COURTESY OF JADE BAR
Mixers, juices, purées, syrups: cocktail ingredients come in an increasing variety of forms and flavors. So, how do you choose which works best for your operation?
“The first question a new bar should ask itself is: What drinks does it want to be famous for?” says Philip Raimondo, director of drink development & training at Patrick Henry Creative Promotions, a food & beverage consulting firm based in Stafford, Texas. “Is it going to be a Martini bar? Feature frozen drinks? Or is it going to be a nightclub kind of place and serve everything?”
Then, Raimondo says, the operator can look for the ingredients including the mixers and juices needed to make those reputation-building drinks.
There are practical considerations as well, of course. At Foxwoods Resort & Casino, Mashantucket, Connecticut, volume is so high and storage so limited that options available to most operations are out of the question. The busiest of the resort’s 24-hour casino service bars, which produce complimentary drinks served in plastic cups for patrons on the gaming floor, keeps 14 servers and two bartenders hopping.
“The servers ice their own cups, then hold and turn the tray while calling out the drinks for the bartender, who has a liquor gun in one hand and a soda/juice gun in the other,” says Robert Hertlein, Foxwoods’s assistant beverage director.
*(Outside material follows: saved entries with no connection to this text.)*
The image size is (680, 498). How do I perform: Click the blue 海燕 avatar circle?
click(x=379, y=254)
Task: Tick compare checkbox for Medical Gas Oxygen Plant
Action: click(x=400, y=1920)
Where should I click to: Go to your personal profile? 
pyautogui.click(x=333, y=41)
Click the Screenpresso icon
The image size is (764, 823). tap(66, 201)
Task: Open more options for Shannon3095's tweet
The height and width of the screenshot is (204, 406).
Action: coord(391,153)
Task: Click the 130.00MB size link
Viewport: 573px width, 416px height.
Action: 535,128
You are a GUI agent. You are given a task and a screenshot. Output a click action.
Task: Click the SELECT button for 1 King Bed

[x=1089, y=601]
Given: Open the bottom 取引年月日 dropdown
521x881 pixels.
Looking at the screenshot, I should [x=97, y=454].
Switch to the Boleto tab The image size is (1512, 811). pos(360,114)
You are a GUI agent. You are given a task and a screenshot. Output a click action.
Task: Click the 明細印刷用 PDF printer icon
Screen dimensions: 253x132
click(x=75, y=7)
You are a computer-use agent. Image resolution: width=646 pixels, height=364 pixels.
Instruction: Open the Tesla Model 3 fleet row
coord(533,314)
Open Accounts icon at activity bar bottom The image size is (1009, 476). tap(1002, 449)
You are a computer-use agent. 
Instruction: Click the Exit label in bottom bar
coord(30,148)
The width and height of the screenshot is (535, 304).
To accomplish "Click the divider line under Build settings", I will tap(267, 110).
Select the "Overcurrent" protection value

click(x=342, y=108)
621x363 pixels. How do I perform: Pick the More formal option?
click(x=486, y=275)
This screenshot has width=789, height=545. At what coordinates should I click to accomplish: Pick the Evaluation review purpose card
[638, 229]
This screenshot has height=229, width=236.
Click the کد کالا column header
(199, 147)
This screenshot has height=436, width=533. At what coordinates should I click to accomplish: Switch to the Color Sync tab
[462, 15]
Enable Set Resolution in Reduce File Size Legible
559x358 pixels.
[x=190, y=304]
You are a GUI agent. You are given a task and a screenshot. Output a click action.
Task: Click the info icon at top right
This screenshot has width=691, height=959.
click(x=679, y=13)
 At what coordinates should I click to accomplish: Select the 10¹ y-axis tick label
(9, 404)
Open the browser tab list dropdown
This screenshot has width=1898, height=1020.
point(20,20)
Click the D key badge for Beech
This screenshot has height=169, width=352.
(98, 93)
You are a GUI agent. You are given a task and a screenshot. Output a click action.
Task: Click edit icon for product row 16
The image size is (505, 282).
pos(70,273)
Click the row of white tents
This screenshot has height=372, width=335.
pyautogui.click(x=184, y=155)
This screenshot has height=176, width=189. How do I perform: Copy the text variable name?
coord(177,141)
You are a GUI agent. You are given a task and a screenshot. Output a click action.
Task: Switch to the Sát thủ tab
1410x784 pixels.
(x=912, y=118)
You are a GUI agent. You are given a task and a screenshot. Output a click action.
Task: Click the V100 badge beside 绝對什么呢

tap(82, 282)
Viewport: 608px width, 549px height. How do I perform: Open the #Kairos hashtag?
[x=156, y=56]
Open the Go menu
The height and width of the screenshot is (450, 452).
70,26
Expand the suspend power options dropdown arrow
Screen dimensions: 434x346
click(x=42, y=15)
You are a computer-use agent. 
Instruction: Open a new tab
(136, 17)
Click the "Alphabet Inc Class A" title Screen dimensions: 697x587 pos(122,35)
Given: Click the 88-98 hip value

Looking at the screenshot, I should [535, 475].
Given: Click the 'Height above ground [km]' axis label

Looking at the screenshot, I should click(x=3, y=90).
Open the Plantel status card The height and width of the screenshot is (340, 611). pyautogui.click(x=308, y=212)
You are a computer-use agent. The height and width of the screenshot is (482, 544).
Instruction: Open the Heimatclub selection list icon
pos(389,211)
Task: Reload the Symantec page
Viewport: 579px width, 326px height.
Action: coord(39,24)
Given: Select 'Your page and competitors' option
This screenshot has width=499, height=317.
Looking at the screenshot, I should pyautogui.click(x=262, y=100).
Meanwhile, the resort, with 32 beverage outlets, doesn’t have much storage, says Hertlein. This must be kept in mind when choosing a Bloody Mary mix, for example or frozen mixes, both of which require refrigeration during the day. “It’s all bag-in-a-box or you keep it in the well and then refrigerate at night,” explains Hertlein.
And customer expectations have to be considered too. In an effort to accommodate its customers’ varying tastes, Foxwoods switched to Bloody Bold, a Bloody Mary mix known for its middle-of-the-road spiciness. “Our patrons are pretty mainstream and we needed something most of them will like. Some don’t like too spicy and you can always spice it up for those who do,” explains Hertlein.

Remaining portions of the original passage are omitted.